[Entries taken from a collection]
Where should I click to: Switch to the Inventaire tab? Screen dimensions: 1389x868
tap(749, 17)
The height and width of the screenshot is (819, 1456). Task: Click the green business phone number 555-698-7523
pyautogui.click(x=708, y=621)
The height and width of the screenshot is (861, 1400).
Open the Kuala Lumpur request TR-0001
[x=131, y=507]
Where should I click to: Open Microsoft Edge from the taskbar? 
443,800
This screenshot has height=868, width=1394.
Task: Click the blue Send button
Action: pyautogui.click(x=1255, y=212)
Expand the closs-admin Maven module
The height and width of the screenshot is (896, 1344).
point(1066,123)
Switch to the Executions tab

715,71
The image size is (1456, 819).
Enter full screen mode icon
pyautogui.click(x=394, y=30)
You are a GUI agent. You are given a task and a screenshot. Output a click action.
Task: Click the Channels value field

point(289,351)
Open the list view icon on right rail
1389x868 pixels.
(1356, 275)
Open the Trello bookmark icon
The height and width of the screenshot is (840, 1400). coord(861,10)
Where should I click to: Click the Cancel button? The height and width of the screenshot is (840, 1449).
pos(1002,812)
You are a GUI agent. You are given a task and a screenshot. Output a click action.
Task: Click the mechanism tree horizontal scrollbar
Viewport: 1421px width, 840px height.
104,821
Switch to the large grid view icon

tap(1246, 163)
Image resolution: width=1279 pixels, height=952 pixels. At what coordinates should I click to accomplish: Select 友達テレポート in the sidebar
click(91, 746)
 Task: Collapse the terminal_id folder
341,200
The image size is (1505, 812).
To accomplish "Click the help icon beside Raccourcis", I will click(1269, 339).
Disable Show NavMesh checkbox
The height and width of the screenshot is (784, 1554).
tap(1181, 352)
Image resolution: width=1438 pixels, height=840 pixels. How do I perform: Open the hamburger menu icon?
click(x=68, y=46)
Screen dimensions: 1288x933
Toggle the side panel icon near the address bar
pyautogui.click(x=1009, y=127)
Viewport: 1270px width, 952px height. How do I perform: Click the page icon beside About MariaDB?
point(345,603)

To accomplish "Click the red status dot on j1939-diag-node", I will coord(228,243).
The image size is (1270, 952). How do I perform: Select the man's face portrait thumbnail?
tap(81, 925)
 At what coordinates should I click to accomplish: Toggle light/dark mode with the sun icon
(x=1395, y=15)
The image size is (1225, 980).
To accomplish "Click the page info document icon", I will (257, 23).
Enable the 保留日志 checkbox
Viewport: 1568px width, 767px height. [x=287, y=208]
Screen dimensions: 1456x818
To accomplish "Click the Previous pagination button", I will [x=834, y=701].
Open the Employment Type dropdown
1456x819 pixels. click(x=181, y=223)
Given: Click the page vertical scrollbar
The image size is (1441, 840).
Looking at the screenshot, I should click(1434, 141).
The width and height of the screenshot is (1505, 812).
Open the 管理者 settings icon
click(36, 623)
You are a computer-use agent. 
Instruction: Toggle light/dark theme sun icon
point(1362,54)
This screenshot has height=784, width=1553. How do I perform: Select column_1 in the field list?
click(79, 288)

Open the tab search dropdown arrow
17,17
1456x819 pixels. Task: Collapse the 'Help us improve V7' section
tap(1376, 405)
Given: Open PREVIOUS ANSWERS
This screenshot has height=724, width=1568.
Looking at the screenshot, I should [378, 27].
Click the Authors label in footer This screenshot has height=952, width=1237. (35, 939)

[Exercise]
Type out the records again exactly, line for line.

[Response]
Where should I click to: Switch to the Inventaire tab? Screen dimensions: 1389x868
tap(749, 17)
The height and width of the screenshot is (819, 1456). Task: Click the green business phone number 555-698-7523
pyautogui.click(x=708, y=621)
The height and width of the screenshot is (861, 1400).
Open the Kuala Lumpur request TR-0001
[x=131, y=507]
Where should I click to: Open Microsoft Edge from the taskbar? 
443,800
This screenshot has height=868, width=1394.
Task: Click the blue Send button
Action: pyautogui.click(x=1255, y=212)
Expand the closs-admin Maven module
The height and width of the screenshot is (896, 1344).
point(1066,123)
Switch to the Executions tab

715,71
The image size is (1456, 819).
Enter full screen mode icon
pyautogui.click(x=394, y=30)
You are a GUI agent. You are given a task and a screenshot. Output a click action.
Task: Click the Channels value field

point(289,351)
Open the list view icon on right rail
1389x868 pixels.
(1356, 275)
Open the Trello bookmark icon
The height and width of the screenshot is (840, 1400). coord(861,10)
Where should I click to: Click the Cancel button? The height and width of the screenshot is (840, 1449).
pos(1002,812)
You are a GUI agent. You are given a task and a screenshot. Output a click action.
Task: Click the mechanism tree horizontal scrollbar
Viewport: 1421px width, 840px height.
104,821
Switch to the large grid view icon

tap(1246, 163)
Image resolution: width=1279 pixels, height=952 pixels. At what coordinates should I click to accomplish: Select 友達テレポート in the sidebar
click(91, 746)
 Task: Collapse the terminal_id folder
341,200
The image size is (1505, 812).
To accomplish "Click the help icon beside Raccourcis", I will click(1269, 339).
Disable Show NavMesh checkbox
The height and width of the screenshot is (784, 1554).
tap(1181, 352)
Image resolution: width=1438 pixels, height=840 pixels. How do I perform: Open the hamburger menu icon?
click(x=68, y=46)
Screen dimensions: 1288x933
Toggle the side panel icon near the address bar
pyautogui.click(x=1009, y=127)
Viewport: 1270px width, 952px height. How do I perform: Click the page icon beside About MariaDB?
point(345,603)

To accomplish "Click the red status dot on j1939-diag-node", I will coord(228,243).
The image size is (1270, 952). How do I perform: Select the man's face portrait thumbnail?
tap(81, 925)
 At what coordinates should I click to accomplish: Toggle light/dark mode with the sun icon
(x=1395, y=15)
The image size is (1225, 980).
To accomplish "Click the page info document icon", I will (257, 23).
Enable the 保留日志 checkbox
Viewport: 1568px width, 767px height. [x=287, y=208]
Screen dimensions: 1456x818
To accomplish "Click the Previous pagination button", I will [x=834, y=701].
Open the Employment Type dropdown
1456x819 pixels. click(x=181, y=223)
Given: Click the page vertical scrollbar
The image size is (1441, 840).
Looking at the screenshot, I should click(1434, 141).
The width and height of the screenshot is (1505, 812).
Open the 管理者 settings icon
click(36, 623)
You are a computer-use agent. 
Instruction: Toggle light/dark theme sun icon
point(1362,54)
This screenshot has height=784, width=1553. How do I perform: Select column_1 in the field list?
click(79, 288)

Open the tab search dropdown arrow
17,17
1456x819 pixels. Task: Collapse the 'Help us improve V7' section
tap(1376, 405)
Given: Open PREVIOUS ANSWERS
This screenshot has height=724, width=1568.
Looking at the screenshot, I should [378, 27].
Click the Authors label in footer This screenshot has height=952, width=1237. (35, 939)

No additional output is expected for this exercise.